Since the story involves a prominent person and that person’s genitals, there has been a strong impulse to euphemise the activity involved as a “sex act.” It is a sex act only peripherally, though; at bottom it is a class act. That is to say it involves a ritual in which people are invited to perform, and together with this affirm, a class identity. It fits into a complex of “secret societies” characteristic of unequal social environments. Into these “secret societies” enter beneficiaries of privilege who generate instances in which they will have the opportunity to perform for one another their exemption from compliance with laws (especially narcotics laws, which tend to be enforced against the lightly resourced), their unconcern with problems like scarcity of food and basic life requirements, and their sense of themselves as a small group inherently superior to other people.
This kind of clique formation is hardly unknown to sociology. Pierre Bourdieu would put it all under the rubric of the “ideology of charisma,” in which beneficiaries of a market system that produces inequality ascribe their privilege to innate qualities of the self rather than to material factors. The added element of humiliation in a restricted social context is meant to contribute to future class solidarity, creating an environment where people will refrain from exposing one another because everybody has the capacity to discredit everybody else. This becomes important when the issue is not who made a fool of themselves sexually or who stole the MDMA from the cookie jar, but who has access to the cartel that controls interest rates and insider privatisations. A parallel can be drawn another mechanism designed to assure mutual trust in closed and secretive business environments, the Mafia practice of omertà. As Diego Gambetta explains:
- “While secrecy is the most elementary means of practicing self-protection, vis-à-vis both rivals and the state, it is primarily a requirement for selling protection to others, for if our customers know anything that can be used against us, our position as a guarantor is weakened since it is difficult to control someone who can fight back. Leading a discreet life, allowing only creditable information to filter out – these are essential prerequisites for selling our product. Omertà is not, as many have suggested, merely a traditional code which has matured over long periods of foreign domination and is now inertially retained, nor is it simply a means of keeping the state out of our business. It is a crucial part of our ability to serve as an entrepreneur of protection” (The Sicilian Mafia: The business of private protection. Harvard UP 1993, pp. 38-39).
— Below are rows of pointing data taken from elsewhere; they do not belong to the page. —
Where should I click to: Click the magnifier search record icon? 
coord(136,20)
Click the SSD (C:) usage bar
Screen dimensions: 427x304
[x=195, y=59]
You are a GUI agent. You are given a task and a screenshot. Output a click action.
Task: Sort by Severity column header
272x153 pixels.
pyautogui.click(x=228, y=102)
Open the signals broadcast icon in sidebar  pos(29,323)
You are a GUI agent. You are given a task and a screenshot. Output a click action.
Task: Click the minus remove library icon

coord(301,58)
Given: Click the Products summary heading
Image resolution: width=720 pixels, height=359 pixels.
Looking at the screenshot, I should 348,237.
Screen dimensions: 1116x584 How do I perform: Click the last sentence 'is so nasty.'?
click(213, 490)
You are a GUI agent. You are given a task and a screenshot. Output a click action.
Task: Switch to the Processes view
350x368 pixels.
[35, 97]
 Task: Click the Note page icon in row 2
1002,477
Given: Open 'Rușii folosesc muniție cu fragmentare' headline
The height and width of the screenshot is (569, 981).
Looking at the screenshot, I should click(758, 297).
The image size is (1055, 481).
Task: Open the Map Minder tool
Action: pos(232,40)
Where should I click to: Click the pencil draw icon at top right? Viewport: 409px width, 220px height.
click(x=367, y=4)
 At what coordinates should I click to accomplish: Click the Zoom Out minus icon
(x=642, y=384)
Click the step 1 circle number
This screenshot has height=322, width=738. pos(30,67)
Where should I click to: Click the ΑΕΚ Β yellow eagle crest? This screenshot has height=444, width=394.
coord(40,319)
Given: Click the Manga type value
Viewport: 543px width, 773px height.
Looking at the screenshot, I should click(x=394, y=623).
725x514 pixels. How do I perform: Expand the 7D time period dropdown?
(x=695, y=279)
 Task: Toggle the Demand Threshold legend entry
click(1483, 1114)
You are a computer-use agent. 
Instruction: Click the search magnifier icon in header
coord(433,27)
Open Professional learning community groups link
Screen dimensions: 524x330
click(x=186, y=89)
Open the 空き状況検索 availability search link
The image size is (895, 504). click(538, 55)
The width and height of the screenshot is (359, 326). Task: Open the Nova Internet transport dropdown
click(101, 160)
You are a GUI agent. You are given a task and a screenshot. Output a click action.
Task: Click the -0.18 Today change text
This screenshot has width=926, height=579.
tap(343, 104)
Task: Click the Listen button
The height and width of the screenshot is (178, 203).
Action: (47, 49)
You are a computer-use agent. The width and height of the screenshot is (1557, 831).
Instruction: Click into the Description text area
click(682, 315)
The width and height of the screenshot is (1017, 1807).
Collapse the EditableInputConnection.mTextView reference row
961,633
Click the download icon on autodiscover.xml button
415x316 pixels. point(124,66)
Less crucial than omertà itself may be the mystique it produces: it is intended to contribute to bonds of class solidarity that will, in the future, prove stronger than tensions created by competing interests. Like any mystical bond, it functions as long as the material conditions that place the unity of the ruling class over its internal rivalries continue to obtain (as they do most of the time). The bond created by rituals of mutual humiliation were strong enough to constrain David Cameron, a nonentity who has never wanted or accomplished anything, but not Michael Ashcroft, a backroom bounder righteous in his belief that he had purchased more influence than he received.
That the scandal has produced a lot of sardonic joking and very little surprise suggests that this week’s Porkotopia has a Dolphin Square root. Laurie Penny has helpfully pointed out that “weird sex stuff is as British as weak tea and racism,” and the fact that a lot of it is abusive will already be well known (but not much spoken about) to anyone who has followed the decades-long coverups of serial highly-placed abusers from prominent politicians to pop music hangers-on. Lawrence Richards has made clear that much of the popularity of this sordid little item derives from people’s happiness to take an opportunity to stop pretending that they don’t know the “ideology of charisma” when they see it.
There is another element, of course. Part of the reason that the incident has been met with pretty much no disbelief is that the image of our ruling class as distasteful, abusive schoolboys is entirely consistent with their conduct during their adult lives. The same week that this “revelation” came out, the government announced that they would eliminate the budget for providing free school lunches to poor children, but that got nothing like the reaction. But at least we got lots of funny pig jokes, those were nice.